Dataset records:

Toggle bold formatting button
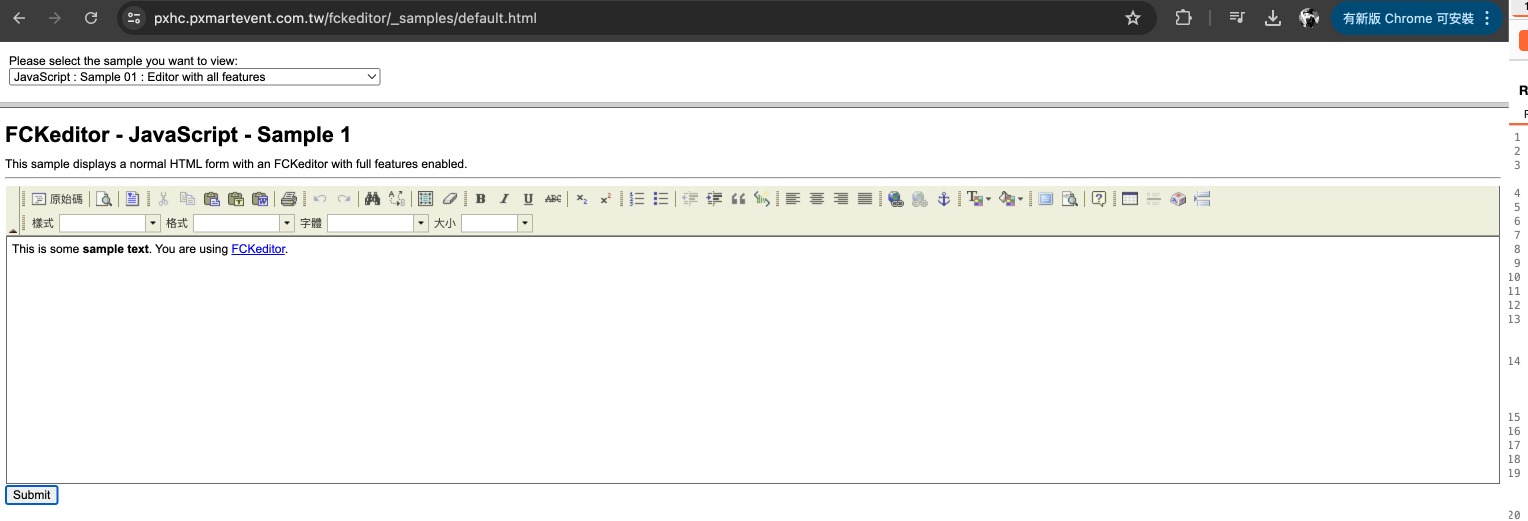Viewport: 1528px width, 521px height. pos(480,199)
--
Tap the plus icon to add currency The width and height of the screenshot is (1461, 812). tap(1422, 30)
==
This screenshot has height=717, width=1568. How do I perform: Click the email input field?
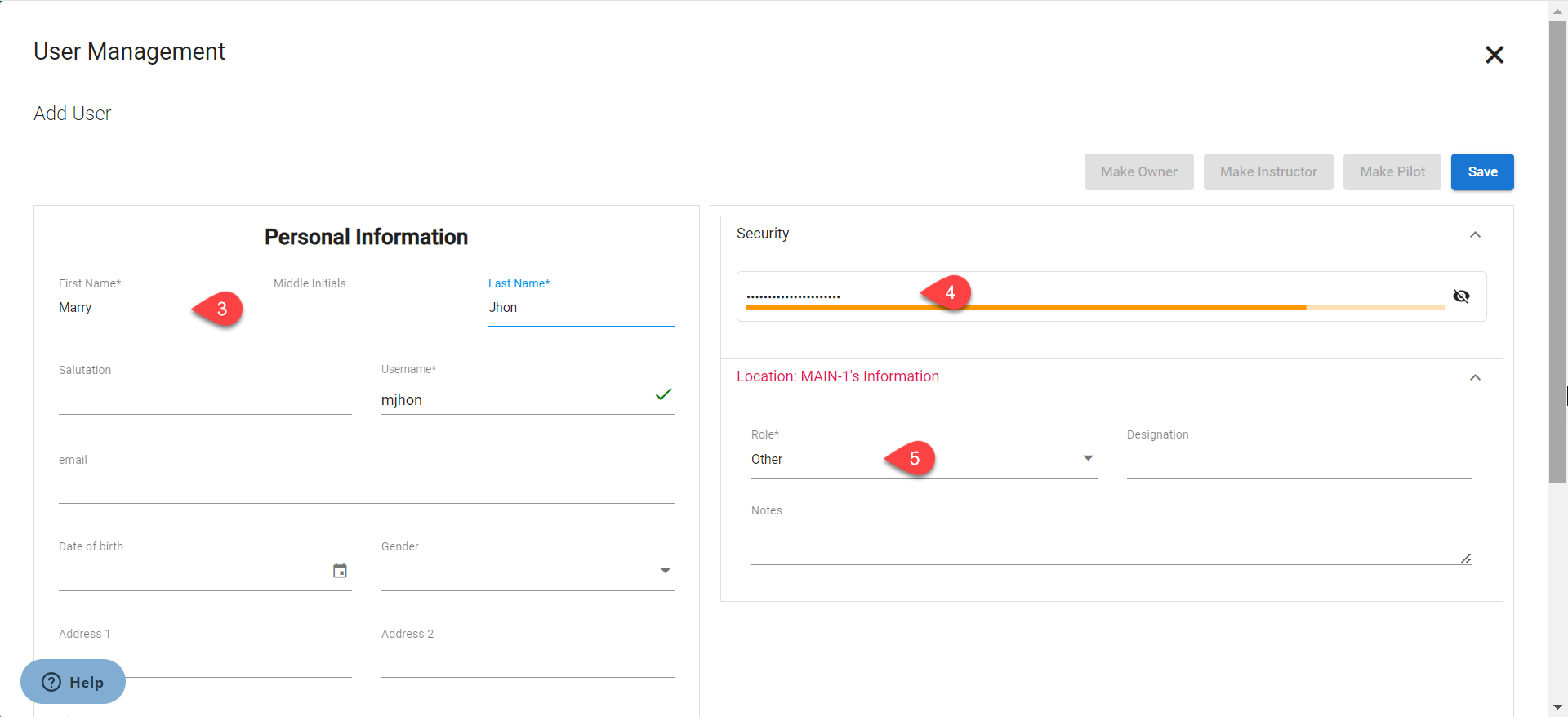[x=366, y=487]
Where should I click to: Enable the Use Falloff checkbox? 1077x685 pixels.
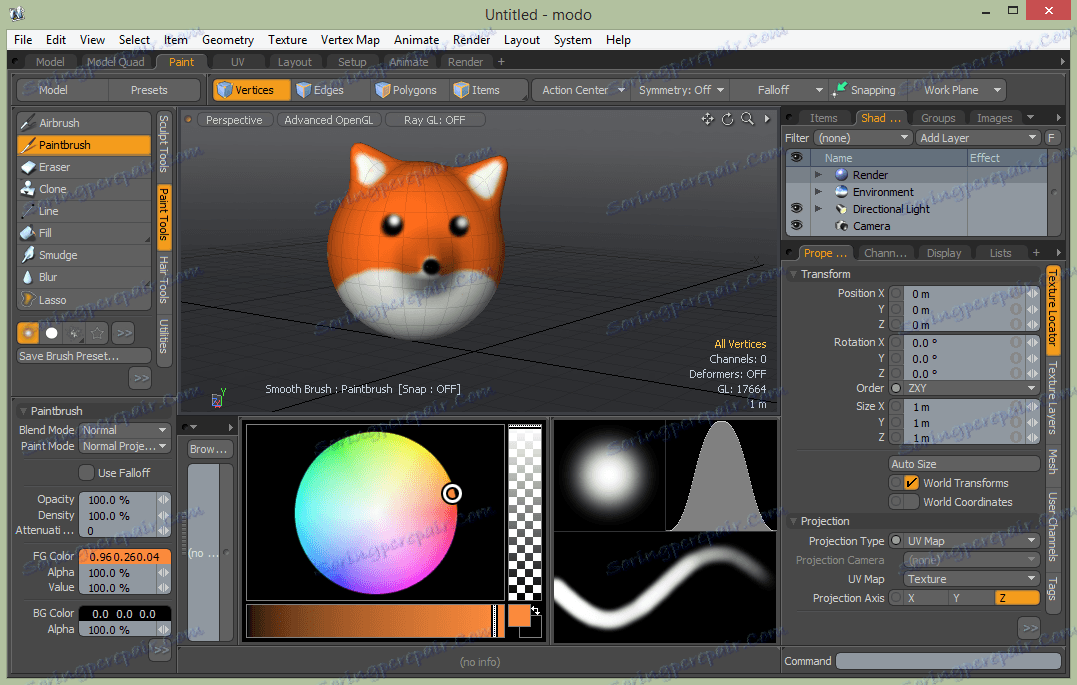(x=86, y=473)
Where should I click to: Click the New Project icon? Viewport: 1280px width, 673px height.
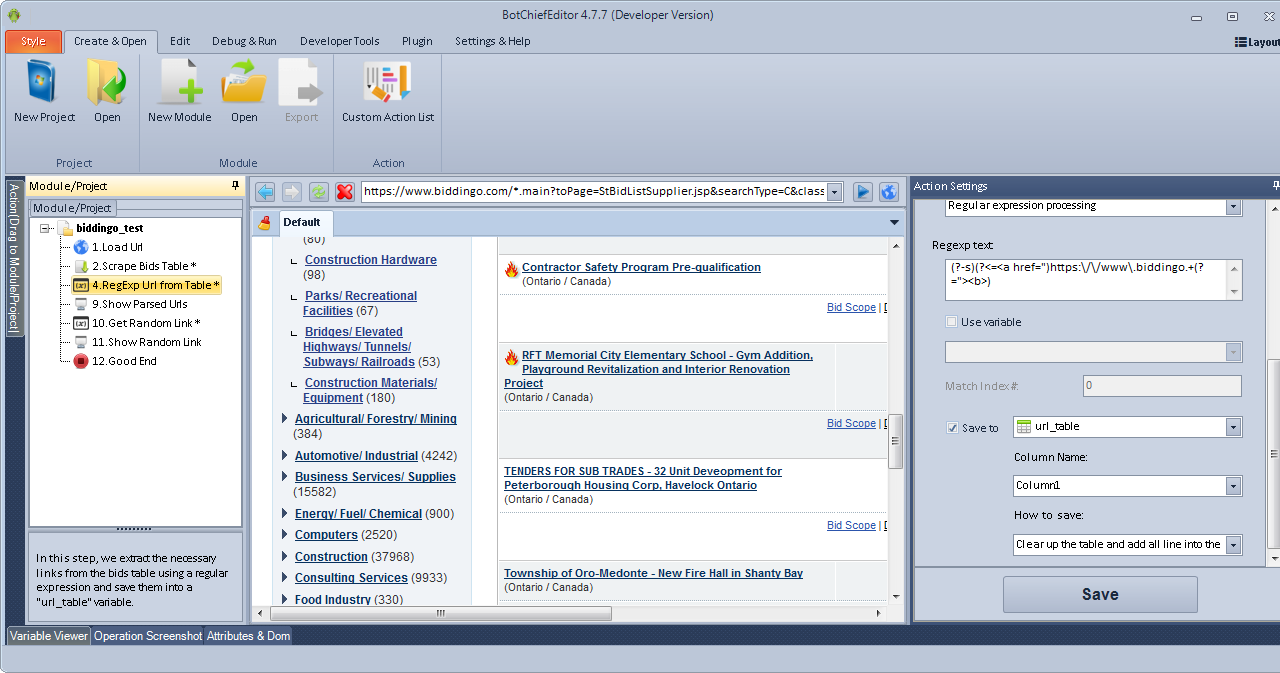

What is needed: Transcribe only the lines above that start at the line containing "This screenshot has" and end at the line containing "Where should I click to: Click". Omit pictures.

Written response:
This screenshot has height=717, width=1568. How do I perform: Click the email input field?
[x=366, y=487]
Where should I click to: Enable the Use Falloff checkbox? 1077x685 pixels.
(x=86, y=473)
Where should I click to: Click the New Project icon? Viewport: 1280px width, 673px height.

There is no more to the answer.